WHAT YOU ARE ASKED TO DO:
Each line that includes "coordinates" must be copied from the records.

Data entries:
********************
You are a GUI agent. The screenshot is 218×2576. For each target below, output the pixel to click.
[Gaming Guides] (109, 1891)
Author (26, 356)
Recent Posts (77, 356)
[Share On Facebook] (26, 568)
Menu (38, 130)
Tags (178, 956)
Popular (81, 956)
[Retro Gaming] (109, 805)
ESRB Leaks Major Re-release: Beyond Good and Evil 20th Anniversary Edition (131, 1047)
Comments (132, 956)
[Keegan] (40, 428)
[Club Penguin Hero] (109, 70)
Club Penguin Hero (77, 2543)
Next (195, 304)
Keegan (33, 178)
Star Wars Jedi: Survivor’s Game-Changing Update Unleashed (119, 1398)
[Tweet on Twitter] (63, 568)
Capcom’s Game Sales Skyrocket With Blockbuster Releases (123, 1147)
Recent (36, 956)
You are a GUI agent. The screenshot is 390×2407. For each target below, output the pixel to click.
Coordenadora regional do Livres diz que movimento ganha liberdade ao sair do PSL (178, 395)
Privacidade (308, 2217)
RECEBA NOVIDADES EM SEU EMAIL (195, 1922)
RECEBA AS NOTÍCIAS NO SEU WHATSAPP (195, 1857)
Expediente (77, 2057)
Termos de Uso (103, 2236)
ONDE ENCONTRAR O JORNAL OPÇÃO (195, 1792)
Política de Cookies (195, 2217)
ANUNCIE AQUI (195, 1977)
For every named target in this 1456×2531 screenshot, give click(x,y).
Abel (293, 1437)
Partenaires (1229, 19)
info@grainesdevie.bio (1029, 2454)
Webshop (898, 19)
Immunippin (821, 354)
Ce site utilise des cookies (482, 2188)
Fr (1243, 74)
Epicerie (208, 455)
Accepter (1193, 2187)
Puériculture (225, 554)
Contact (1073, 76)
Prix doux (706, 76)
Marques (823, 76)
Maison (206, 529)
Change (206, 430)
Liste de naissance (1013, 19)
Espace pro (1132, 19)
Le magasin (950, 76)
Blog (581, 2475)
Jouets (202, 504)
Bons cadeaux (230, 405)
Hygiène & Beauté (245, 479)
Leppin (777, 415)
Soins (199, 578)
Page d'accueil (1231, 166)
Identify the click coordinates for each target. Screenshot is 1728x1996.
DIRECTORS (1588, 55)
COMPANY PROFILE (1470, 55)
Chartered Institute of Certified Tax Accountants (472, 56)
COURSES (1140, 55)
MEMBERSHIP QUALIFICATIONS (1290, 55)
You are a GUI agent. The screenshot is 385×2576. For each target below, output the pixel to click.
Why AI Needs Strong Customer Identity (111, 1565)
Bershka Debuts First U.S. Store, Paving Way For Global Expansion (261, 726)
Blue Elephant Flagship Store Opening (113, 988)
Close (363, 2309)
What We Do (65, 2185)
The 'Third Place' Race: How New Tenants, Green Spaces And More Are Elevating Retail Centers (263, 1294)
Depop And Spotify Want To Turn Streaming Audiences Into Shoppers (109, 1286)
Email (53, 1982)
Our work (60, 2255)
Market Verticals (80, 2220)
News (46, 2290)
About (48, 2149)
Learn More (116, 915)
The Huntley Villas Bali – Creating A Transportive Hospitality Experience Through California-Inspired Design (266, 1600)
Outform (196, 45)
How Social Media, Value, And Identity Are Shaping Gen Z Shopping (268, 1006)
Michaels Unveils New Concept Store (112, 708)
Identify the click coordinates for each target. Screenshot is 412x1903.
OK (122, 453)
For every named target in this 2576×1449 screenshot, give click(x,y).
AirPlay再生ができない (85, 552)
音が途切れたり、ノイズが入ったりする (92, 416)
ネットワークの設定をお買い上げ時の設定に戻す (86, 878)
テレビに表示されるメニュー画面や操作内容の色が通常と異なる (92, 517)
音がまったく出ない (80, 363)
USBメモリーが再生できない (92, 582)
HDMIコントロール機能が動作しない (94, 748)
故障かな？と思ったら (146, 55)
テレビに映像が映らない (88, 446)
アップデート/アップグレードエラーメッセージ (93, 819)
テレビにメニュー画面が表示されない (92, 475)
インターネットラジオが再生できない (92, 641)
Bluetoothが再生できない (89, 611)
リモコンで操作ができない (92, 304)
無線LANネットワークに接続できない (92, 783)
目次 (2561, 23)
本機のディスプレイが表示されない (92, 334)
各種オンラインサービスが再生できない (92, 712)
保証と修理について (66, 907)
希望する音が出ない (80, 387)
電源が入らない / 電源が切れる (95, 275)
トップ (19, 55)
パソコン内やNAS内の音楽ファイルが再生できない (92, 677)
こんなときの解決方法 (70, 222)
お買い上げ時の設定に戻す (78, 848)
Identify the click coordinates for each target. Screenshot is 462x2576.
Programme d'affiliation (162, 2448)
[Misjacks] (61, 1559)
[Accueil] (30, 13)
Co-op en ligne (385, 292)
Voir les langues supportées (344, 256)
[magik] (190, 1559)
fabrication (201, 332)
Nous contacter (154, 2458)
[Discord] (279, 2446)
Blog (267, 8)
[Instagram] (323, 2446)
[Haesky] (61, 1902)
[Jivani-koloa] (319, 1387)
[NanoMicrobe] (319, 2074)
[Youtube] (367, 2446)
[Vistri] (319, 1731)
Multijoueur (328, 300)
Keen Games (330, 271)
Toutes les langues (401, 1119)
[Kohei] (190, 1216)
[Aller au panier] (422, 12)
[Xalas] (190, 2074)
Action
********************
RESPONSE TO THE TASK:
Identify the click coordinates for each target. Screenshot is 1728x1996.
Identify the click coordinates for each target. Screenshot is 412x1903.
Identify the click coordinates for each target. Screenshot is 462x2576.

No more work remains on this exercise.